The Shift Toward Fixed-Fee and Value-Based Arrangements

Where things get genuinely interesting is in how sophisticated clients are forcing a restructuring of the fee conversation. General counsel offices at major corporations — think the legal procurement shops at companies like Microsoft, Pfizer, or Unilever — have professionalized enormously over the past decade. They are running RFPs, benchmarking rates against legal analytics platforms like Wolters Kluwer's ELM Solutions, and pushing alternative fee arrangements with a seriousness that wasn't there even five years ago.

Fixed fees are the most obvious beneficiary of this shift. When a client knows that AI tools make the output of a task more predictable, they logically push for fixed pricing that reflects that predictability. M&A due diligence packages, commercial contract reviews, and even mid-complexity litigation through discovery are increasingly being scoped and priced as projects rather than open-ended hourly engagements.
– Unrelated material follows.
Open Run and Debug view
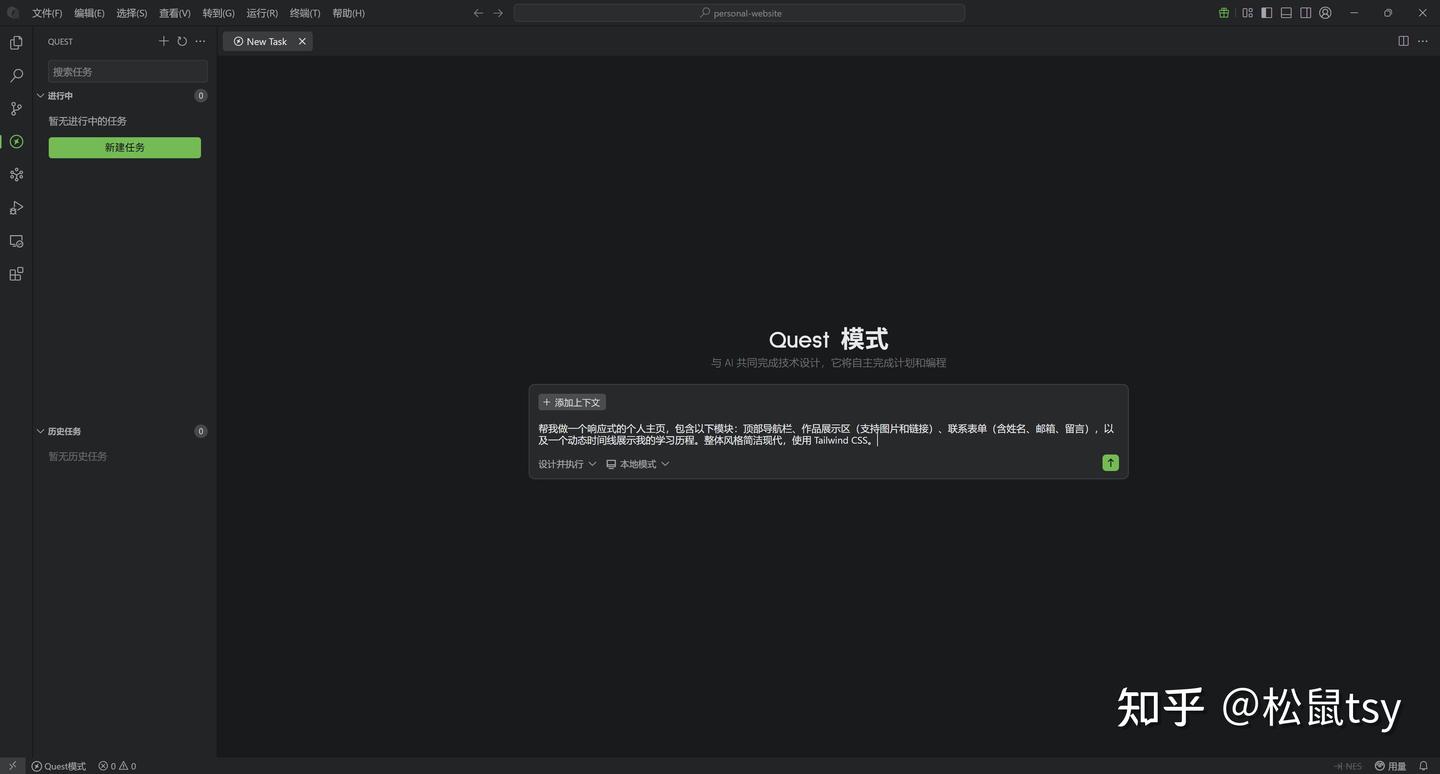The image size is (1440, 774). [16, 208]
Value-based billing is the more sophisticated evolution, and it remains genuinely difficult to execute. The concept — pricing based on the outcome's value to the client rather than the inputs — has been evangelized since at least the work of Ronald Baker and the VeraSage Institute. The problem has always been valuation: how do you price a successful patent prosecution or a favorable regulatory ruling? AI doesn't solve that philosophical problem, but it does something useful. By compressing the time cost of routine work, AI forces firms to have the conversation about what their actual expertise is worth — which is the right conversation.

A handful of firms are doing this credibly. Seyfarth Shaw's SeyfarthLean model has been a genuine case study in process-driven legal delivery for over a decade. What AI adds is the ability to systematize at a scale that wasn't previously achievable for mid-market firms.
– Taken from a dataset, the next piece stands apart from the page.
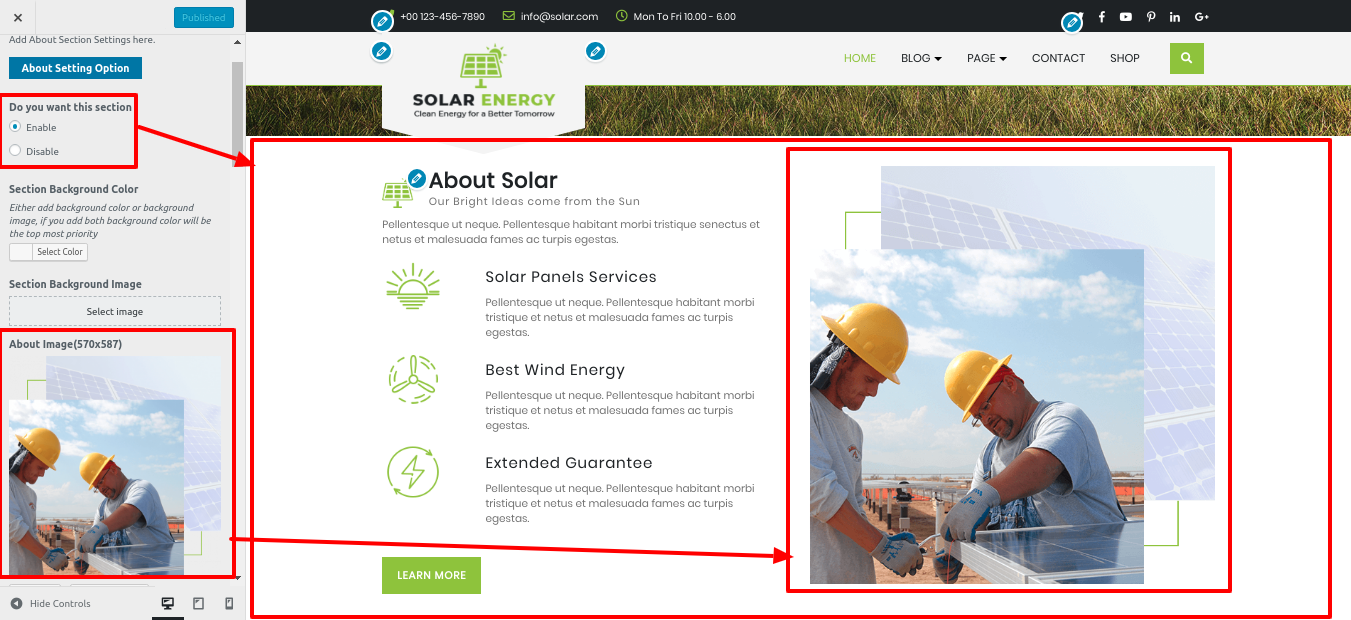Click the Facebook icon in top bar
Viewport: 1351px width, 620px height.
point(1101,16)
What Clients Are Actually Demanding

Clients are not uniformly demanding the lowest possible price. That framing misunderstands what sophisticated legal buyers want. What they are demanding is transparency, predictability, and proportionality.

Transparency means firms must be able to explain what work was done, by whom, and increasingly, with what tools. Legal operations professionals are asking direct questions about AI use in engagements. Firms that treat this as an intrusive inquiry are losing mandates to firms that treat it as a normal business conversation.
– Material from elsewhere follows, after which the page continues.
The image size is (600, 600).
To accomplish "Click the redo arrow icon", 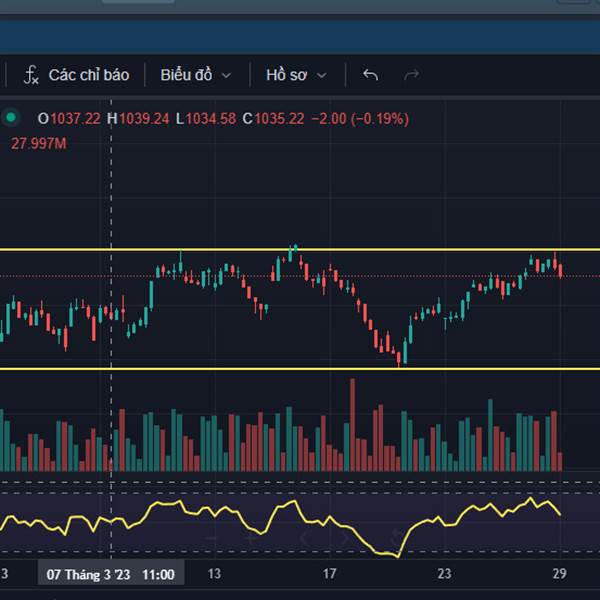I will click(x=410, y=75).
Predictability means clients want to budget. The general counsel at a mid-size company cannot go to her CFO with an open-ended hourly engagement for a commercial litigation matter that could run anywhere from $200,000 to $2 million. Firms that can offer capped fees, phased fixed pricing, or sophisticated matter budgeting — backed by data from prior similar matters — are winning on competitive pitches.

Proportionality means the fee should scale with the complexity and stakes of the work. This is where the billable hour actually still makes sense — for genuinely novel legal questions, bet-the-company litigation, complex regulatory strategy, and sophisticated deal structuring, clients understand they are paying for expertise and judgment that cannot be commoditized. The problem is that for too long, firms priced routine work as if it were complex work. AI has simply made that arbitrage visible.

The Firms That Will Survive This

The billable hour will persist for genuinely complex, high-stakes, unpredictable legal work. It deserves to. A securities class action defense or a landmark antitrust matter is not a fixed-fee project. But the era of billing AI-compressed routine work at old hourly rates is closing faster than most managing partners are acknowledging internally.

The firms that thrive will be those that surgically identify where their expertise genuinely commands a premium, price it accordingly, and build transparent, data-backed alternative fee structures for everything else. That is not the death of the billable hour. It is something more demanding — billing with intellectual honesty.